I was proud of the good things my dad did. He donated land and helped build and start-up the Kimi Nichols Center, a school for special needs children. An array of people came and went at our house – people who my father was “helping”. Alcoholics that my father was trying to sober up and young boys without fathers that my dad had work around our house. He also ferried many families to church on Sundays when he was actively religious.
I loved my dad.
But there was another side to my dad. Many things that I didn’t pick up on or understand until I was older.
My father was emotionally abusive to my mother and us. He made fun of my mother in front of me all the time. When I was young I thought it was all in good fun. Now that I am older I recognize it for what it was and I sometimes hate myself for the times that I laughed along with him.
He had a well of anger that could bubble over at any time and he controlled our home environment. I tried hard not to disturb that well because I instinctively knew that it was terrible. It was mostly under control when I was growing up – I don’t think it was when my siblings were young.
My father destroyed our family financially over and over again. Before I was born he would go on long drinking binges and disappear taking all the money with him. When I was a teenager he would become obsessed with some item and would spend thousands of dollars collecting it – one year it was die-cast model cars, another year it was porcelain dolls, later he collected coins.

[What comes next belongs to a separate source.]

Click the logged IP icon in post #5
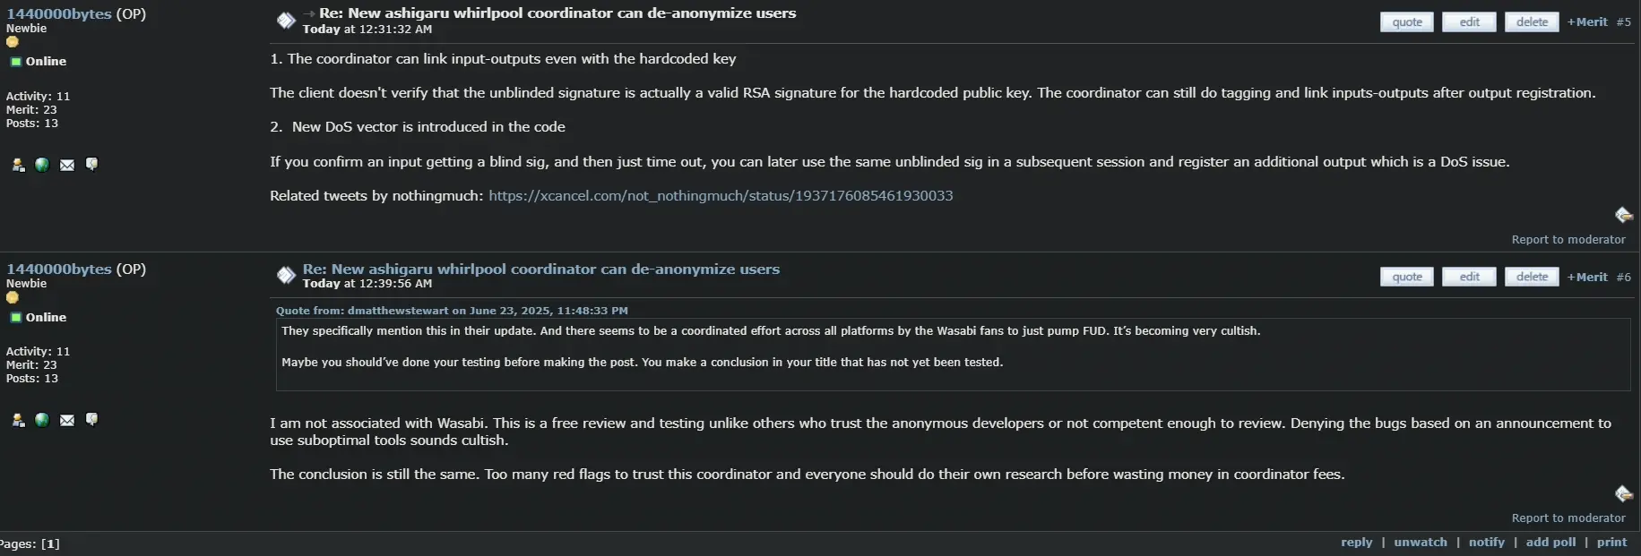The width and height of the screenshot is (1641, 556). pos(1623,215)
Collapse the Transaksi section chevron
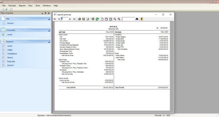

When I was a teenager I found a love note that my dad had written to a woman who was not my mother. I hid it away and tried to forget about it but was left with an awful feeling inside when I thought about it. I never told anyone about it. It didn’t matter. It became obvious that he was drinking and carousing again later that year. My parents divorced, but my father didn’t leave our lives. For the rest of his life he maintained a very complicated relationship with my mother that eventually led to remarriage (to my mother) and a second divorce.
At my father’s funeral the priest, who did not know my dad, had picked up on the essence of the man that he was and gave a very good homily. He talked about people who were searchers throughout their entire lives. He told us that once the grieving was over, we had homework to do. That we had to try to understand our relationship with our dad.
Right now, I can’t resolve the two facets of my dad. It is just like when I was a kid hearing the stories my siblings told about growing up on the farm. I wished so hard that I could have been a part of those “good old days,” but my brothers and sisters would insist they weren’t good. I couldn’t fathom how having all of those animals and being together wasn’t good. I couldn’t understand why their lives weren’t filled with fun.
My dad told me once that the most important thing in life was family – but I can’t understand why he spent most of his life destroying ours. I can only go on hoping that I do a better job with my family, passing on to my children only the good aspects of my dad. And maybe eventually I will be able to make peace with him.